Over a three-year period, Marsha Dickson, professor and chair of the Department of Fashion and Apparel Studies at UD, and Prof. Mary Littrell from Colorado State University interviewed 161 women who reside in Mumbai slums and work for a fair trade company.
They found the women's social, psychological, and economic well-being was enhanced by some business practices that proposed certification requirements would challenge.
The authors cite two concerns: requiring the use of fair trade cotton (which, because of its limited supply, might hinder current fair trade organizations' ability to acquire the commodity) and mandating that all production occur in a factory (which, while aiming to prevent exploitive homework, would disqualify the majority of women who work from home to meet both their household and income needs).

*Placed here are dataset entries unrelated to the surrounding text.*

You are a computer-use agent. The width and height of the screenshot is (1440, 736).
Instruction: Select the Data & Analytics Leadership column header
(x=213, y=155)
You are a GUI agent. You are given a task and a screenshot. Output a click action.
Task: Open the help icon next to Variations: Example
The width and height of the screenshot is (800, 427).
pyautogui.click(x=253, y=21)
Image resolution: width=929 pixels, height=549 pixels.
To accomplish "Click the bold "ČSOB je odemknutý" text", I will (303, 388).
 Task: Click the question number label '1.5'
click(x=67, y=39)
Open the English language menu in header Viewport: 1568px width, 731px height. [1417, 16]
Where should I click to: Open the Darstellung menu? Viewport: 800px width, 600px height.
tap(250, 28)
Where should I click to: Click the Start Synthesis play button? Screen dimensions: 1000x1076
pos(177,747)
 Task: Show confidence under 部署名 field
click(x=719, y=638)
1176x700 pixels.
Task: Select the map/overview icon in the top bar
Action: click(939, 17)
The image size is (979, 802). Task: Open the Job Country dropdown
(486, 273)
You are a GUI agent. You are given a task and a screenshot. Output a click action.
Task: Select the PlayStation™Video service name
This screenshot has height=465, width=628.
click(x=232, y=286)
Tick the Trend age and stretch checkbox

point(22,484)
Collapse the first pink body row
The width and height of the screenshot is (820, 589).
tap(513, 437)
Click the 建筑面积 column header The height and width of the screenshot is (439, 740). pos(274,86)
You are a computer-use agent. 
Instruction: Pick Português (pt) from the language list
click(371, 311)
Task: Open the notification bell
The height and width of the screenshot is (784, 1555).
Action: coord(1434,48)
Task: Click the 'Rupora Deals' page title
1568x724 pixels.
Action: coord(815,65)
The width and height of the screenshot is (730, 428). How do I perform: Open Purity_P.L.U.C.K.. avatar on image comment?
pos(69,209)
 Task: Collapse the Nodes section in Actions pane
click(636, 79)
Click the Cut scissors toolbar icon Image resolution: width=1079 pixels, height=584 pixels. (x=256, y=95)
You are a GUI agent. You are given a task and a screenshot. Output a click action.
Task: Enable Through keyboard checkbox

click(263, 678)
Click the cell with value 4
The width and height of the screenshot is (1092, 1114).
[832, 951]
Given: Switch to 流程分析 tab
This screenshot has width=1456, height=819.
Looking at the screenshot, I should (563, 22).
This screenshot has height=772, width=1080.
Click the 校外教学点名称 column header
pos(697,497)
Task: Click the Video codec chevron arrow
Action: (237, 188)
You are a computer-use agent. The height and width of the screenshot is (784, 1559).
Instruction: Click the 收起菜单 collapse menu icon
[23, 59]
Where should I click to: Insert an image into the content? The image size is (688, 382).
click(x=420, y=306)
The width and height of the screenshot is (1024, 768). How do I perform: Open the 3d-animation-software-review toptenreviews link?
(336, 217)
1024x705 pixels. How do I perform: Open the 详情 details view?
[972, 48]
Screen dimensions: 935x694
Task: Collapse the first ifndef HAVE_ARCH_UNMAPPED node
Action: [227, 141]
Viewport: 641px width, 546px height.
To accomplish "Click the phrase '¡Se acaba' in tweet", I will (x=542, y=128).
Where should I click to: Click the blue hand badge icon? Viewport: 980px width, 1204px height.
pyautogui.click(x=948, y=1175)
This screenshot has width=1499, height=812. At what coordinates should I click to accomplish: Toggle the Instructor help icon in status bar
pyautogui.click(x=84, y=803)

Watch a video of Dickson's comments.
Littrell and Dickson suggest that certification programs allow broad assessment of the benefits of fair trade and demonstrate organizations' accountability to fair trade principles.
“Flexible hours and the opportunity to work at home are essential to women who are often solely responsible for managing their households,” said Dickson, who also stressed the importance of women having some time in the workshop environment. “Because many of the women live in abusive households, the workshops provide a critically important physical and psychological refuge and serve as a window to the world outside the slum.”
She and Littrell interviewed the 161 women who sew and embroider apparel and household textiles for MarketPlace: Handwork of India, a fair trade organization that began in 1986 as “a modest sewing project for impoverished women” and has since grown to encompass more than 300 artisans.
They found that the women contribute, on average, 40 percent of the household income and that their economic independence has empowered them to make family decisions such as when to marry their daughters and how many children to bear.